Steel has been active in holding Canadian brands to account for their role in squeezing every last cent of profit from their suppliers in Bangladesh, Ethiopia, Nicaragua and other countries where the clothing they sell is made. Pressing suppliers to minimize costs without regard to the working conditions this generates makes the brands directly responsible for Rana Plaza and for hundreds of deaths and thousands of injuries every year.
This week’s international story of note is from the Netherlands where one of LabourStart’s campaigns contributed to a big win for the labour movement there and for union organizer Pawel Rudzki.
Pawel has been reinstated by a Dutch retail chain with five years worth of back pay and the lives thousands of contract agency workers in the Netherlands have been transformed. It’s currently our latest top story so it’s easy to find and well worth reading.
Over on LabourStart’s Working Women pages stories from Canada included a piece from the picket lines in Nova Scotia where long-term care workers are off the job demanding a living wage and a modicum of respect.
What most striking about the strike, sorry, I couldn’t resist, is that the workers, almost all of them women, are so committed not just to their strike but to the residents they would normally be caring for.
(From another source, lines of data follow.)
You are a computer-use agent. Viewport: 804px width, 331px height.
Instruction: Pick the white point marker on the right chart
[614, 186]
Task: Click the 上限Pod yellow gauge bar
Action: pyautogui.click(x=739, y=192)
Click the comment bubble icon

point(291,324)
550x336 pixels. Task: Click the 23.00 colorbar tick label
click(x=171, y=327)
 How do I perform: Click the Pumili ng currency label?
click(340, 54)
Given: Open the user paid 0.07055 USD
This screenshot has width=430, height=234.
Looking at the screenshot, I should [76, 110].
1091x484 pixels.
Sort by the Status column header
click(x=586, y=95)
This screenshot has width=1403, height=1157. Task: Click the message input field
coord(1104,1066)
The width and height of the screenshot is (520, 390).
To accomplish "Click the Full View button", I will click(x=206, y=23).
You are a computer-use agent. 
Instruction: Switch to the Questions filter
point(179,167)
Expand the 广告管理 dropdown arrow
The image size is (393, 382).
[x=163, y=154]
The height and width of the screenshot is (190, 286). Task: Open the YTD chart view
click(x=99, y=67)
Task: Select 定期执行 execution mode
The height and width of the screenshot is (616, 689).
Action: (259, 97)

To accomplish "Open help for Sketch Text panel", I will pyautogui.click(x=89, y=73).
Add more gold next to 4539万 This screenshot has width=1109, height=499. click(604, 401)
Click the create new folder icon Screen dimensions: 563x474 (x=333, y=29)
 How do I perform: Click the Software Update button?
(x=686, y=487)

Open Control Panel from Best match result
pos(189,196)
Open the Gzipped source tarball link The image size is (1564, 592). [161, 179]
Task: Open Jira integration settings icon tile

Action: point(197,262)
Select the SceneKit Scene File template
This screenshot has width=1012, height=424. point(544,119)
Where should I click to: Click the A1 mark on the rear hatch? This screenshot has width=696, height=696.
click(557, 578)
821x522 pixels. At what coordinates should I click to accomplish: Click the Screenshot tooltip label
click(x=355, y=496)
It must have taken a lot of abuse and a complete lack of respect for them, their work and the patients they care for to push them out onto the street.
Among the Canadian items appearing on our health and safety page and newswire this week were a number of Day of Mourning statements in the lead-up to the 28th, ongoing concerns about asbestos exposure in a federal government building in Montreal, and some good news for BC building trades workers dealing with chronic pain.
LabourStart’s Photo of the Week, which you can catch on our main page until Monday, is from France where poster-sized photos of Cécile Kohler and Jacques Paris on display outside a union office. Cecile and Jacques are French teachers and union activists who were arbitrarily detained in Iran for nearly four years. After intense campaigning by their union and by Education International, they were released and arrived back in Paris on 8 April 2026.
The labour movement’s history is what our current struggles are built on and this week we marked the anniversaries of these events:
This week in 1872 Prime Minister Sir John A. Macdonald announced a Trade Union Act that legalizes unions. This happens two days after leaders of the Toronto printers, who enjoyed strong public support in their strike for a nine-hour day, were arrested for common conspiracy.
Also in 1872 the first issue of the Ontario Workman appears, with the slogan “The equalization of all elements of society in the social scale should be the true aim of civilization.” The first issue of the paper also publishes an excerpt on “the normal working day” from Karl Marx’s Capital.
In 1974 in a targeted campaign for pay equity, postal workers began a seven-day illegal strike that won women postal code machine operators the same pay as male postal clerks.
And finally, in 1956 more than 1600 delegates attended the founding convention of the Canadian Labour Congress, a merger of the Trades and Labour Congress and the Canadian Congress of Labour. They called for a national health plan, full employment and a guaranteed annual wage.
LabourStart is also a campaigning website and we currently have four active online solidarity actions, two from Türkiye and one each sponsored by unions in Algeria and Malaysia.
Look for the prominent link on our main page and click through. Protest and solidarity messages are prepped and waiting for you. It’ll take just seconds to add your voice to those of thousands of trade unionists around the world who have already taken action.This is Derek Blackadder from LabourStart reporting for RadioLabour.